(Exercise): Pull out every line of the items below that contains the string "height", matching its case exactly.

(Data for the task):

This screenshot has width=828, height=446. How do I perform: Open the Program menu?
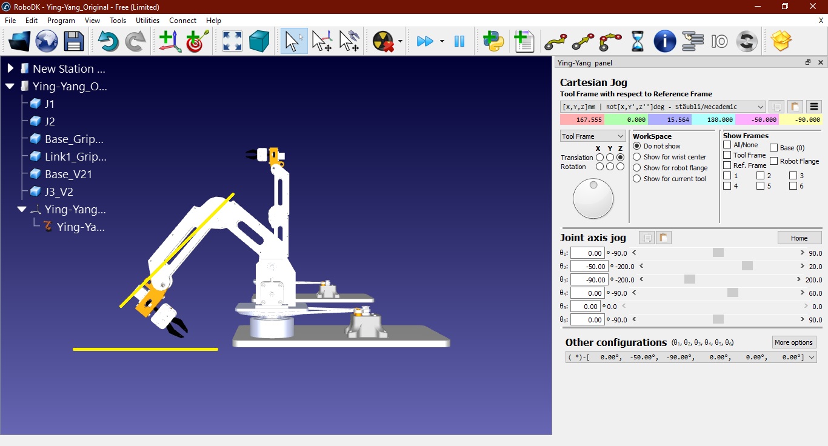pyautogui.click(x=61, y=21)
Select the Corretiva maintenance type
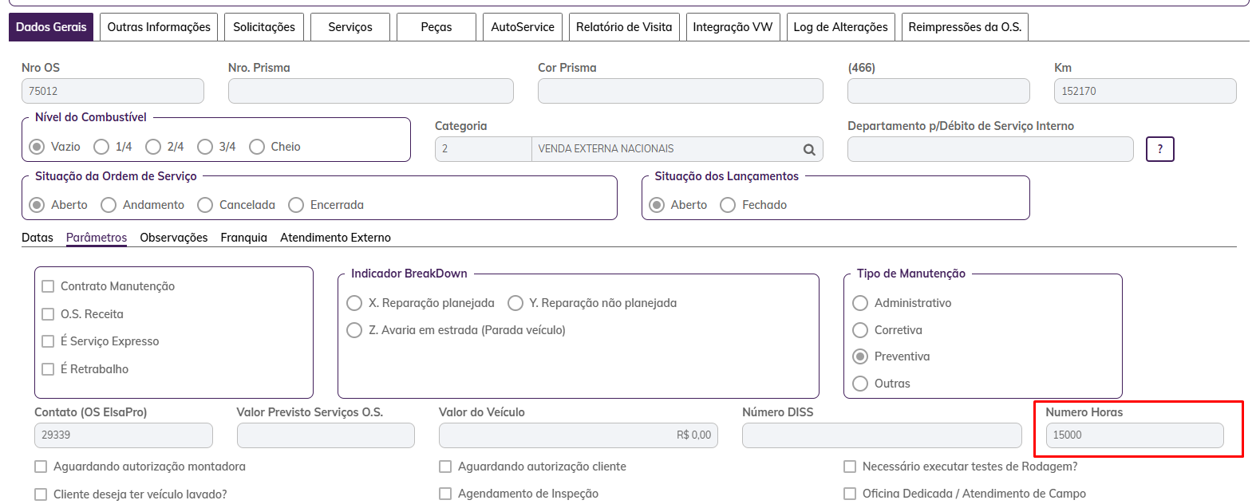Screen dimensions: 1256x504 (860, 330)
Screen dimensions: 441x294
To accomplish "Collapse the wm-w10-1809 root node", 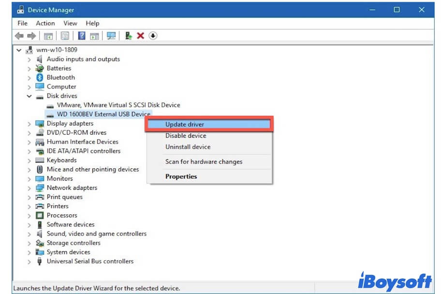I will click(x=18, y=49).
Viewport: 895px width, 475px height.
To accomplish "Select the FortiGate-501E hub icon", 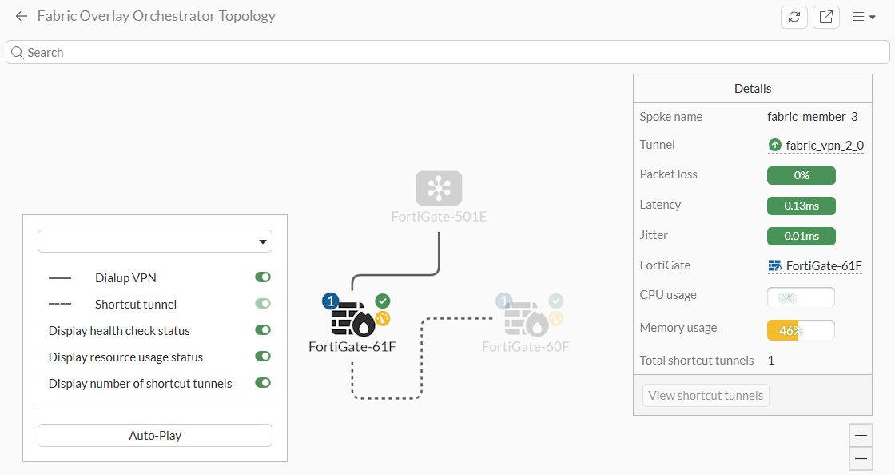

(Output of the task):
This screenshot has width=828, height=446. How do I perform: Open the Program menu?
Viewport: 895px width, 475px height.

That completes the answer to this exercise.